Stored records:
────
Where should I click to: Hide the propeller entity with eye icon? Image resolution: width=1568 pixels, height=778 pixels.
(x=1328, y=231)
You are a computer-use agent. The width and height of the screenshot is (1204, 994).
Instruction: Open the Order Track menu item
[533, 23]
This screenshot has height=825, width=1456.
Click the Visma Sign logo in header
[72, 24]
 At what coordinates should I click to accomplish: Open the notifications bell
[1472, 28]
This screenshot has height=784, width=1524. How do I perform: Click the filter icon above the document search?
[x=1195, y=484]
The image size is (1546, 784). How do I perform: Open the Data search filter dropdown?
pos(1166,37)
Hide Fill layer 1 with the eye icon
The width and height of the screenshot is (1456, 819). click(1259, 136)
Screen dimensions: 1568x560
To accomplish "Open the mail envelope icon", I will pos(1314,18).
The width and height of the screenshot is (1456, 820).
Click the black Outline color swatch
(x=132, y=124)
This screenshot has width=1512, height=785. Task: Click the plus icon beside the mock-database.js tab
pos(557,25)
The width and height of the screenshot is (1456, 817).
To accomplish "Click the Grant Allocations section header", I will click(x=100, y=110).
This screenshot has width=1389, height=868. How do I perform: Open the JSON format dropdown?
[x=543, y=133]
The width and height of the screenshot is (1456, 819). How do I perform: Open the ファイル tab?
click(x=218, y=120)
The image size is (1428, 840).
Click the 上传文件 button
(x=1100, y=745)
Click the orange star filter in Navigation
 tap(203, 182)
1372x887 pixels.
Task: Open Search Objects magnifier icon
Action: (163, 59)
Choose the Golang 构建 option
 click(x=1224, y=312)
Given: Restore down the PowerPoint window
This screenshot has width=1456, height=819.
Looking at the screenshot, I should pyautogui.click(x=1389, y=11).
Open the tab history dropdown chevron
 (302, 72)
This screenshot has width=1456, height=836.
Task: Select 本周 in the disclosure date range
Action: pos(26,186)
────
__About this exercise__
In the entries above, count each line that includes "will" and report the total with no other text.

__Solution to the exercise__
2